There were times when it seemed highly unlikely that Nadal would ever hold up the trophy in New York.
The courts were too quick for his elaborate forehand backswing. The ball bounced too low. The lack of an overwhelming serve made it tough to win enough easy points. The combined weight of the early season, with all those inevitable clay-court victories, was too much for his hard-charging style to bear.
But Nadal, with a 6-4, 5-7, 6-4, 6-2 victory over Novak Djokovic in Monday night's rain-interrupted Open final, has proved that there are no limits to his range or appetite.
Playing against an opponent who had beaten him in their past three matches, all on hardcourts, the No. 1-seeded Nadal prevailed in 3 hours, 43 minutes in the face of inspired resistance to become, at age 24, the youngest man in the Open era to complete a career Grand Slam.
"I think for the first time in my career I played a very, very good match in this tournament," Nadal said. "That's my feeling.
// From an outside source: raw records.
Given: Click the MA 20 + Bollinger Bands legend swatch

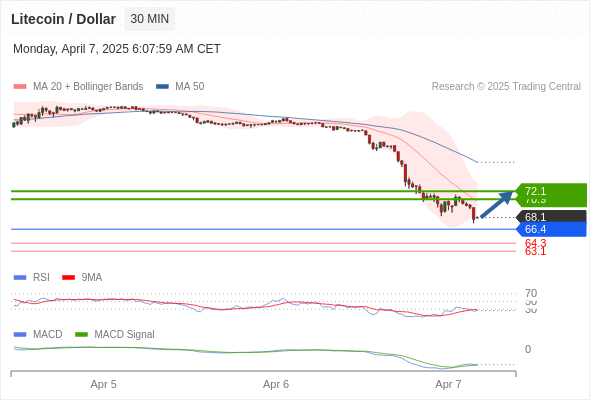Looking at the screenshot, I should (x=20, y=87).
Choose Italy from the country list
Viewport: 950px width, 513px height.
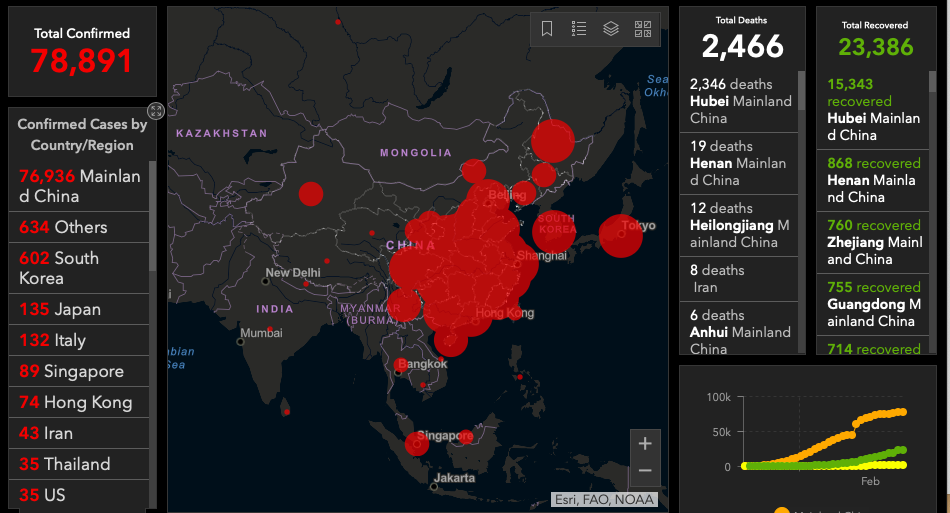80,340
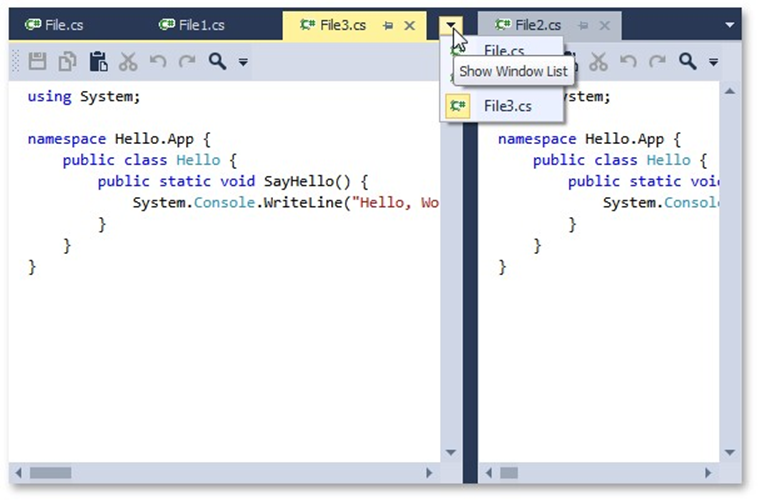
Task: Redo using the left editor toolbar arrow
Action: [186, 62]
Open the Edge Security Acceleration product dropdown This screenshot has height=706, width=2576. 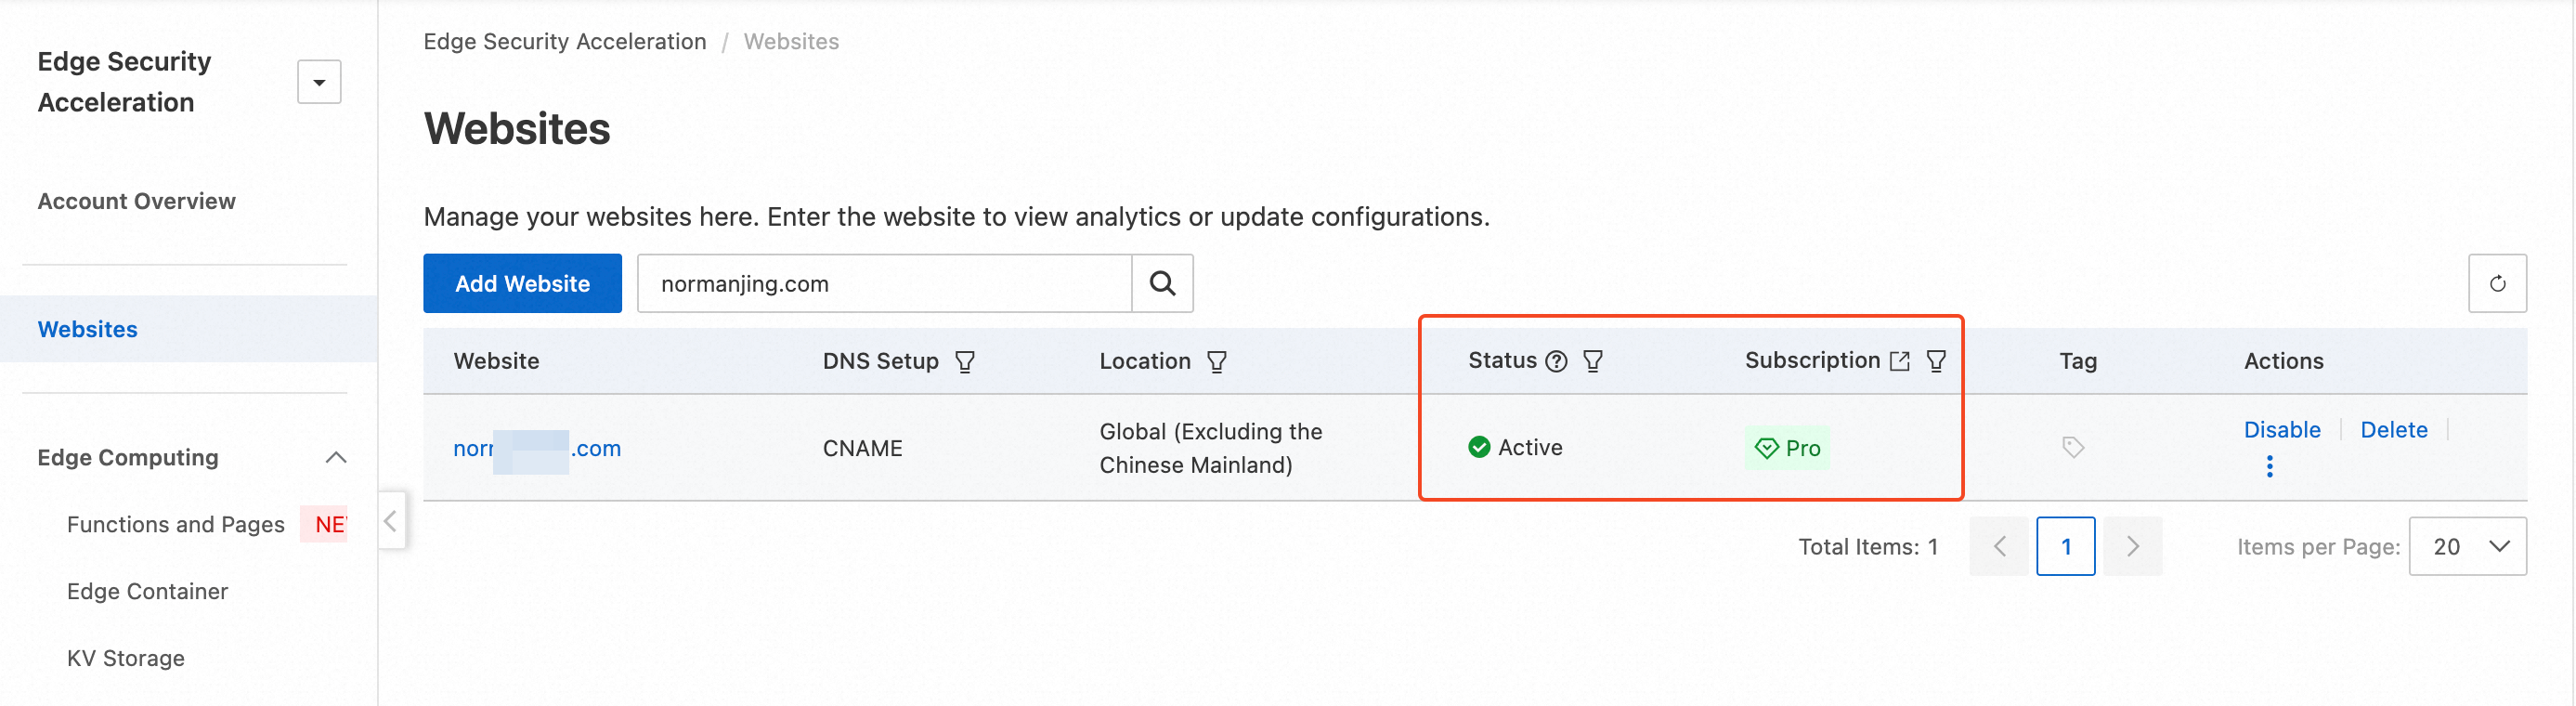point(319,82)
I played my best match in the U.S. Open out there at the most important moment."
Nadal, a left-handed ubercompetitor from Spain, wore down the third-seeded Djokovic with his phenomenal defense, consistent returns and improved serve, particularly the sliced serve to the ad court that forced Djokovic to release the second hand from his backhand and lunge in desperation on multiple occasions.
It was not Nadal's finest performance (he had not lost a set on his way to the final). Against Djokovic, he struggled with his timing at times and squandered 20 break points.
But when necessary, he called on a higher gear than Djokovic, finding a sharper angle with his backhand, tracking down a seemingly unreachable drop shot and, above all, forcing Djokovic to keep running and lunging and feeling obliged to come up with something extra.
After an extra day's rest because rain Sunday forced the final to be delayed, Nadal looked fresher and faster in the final two sets Monday. And when Djokovic's last forehand had sailed wide, Nadal dropped to the blue court, covered his head with his hands then jogged toward the net and embraced his 23-year-old opponent.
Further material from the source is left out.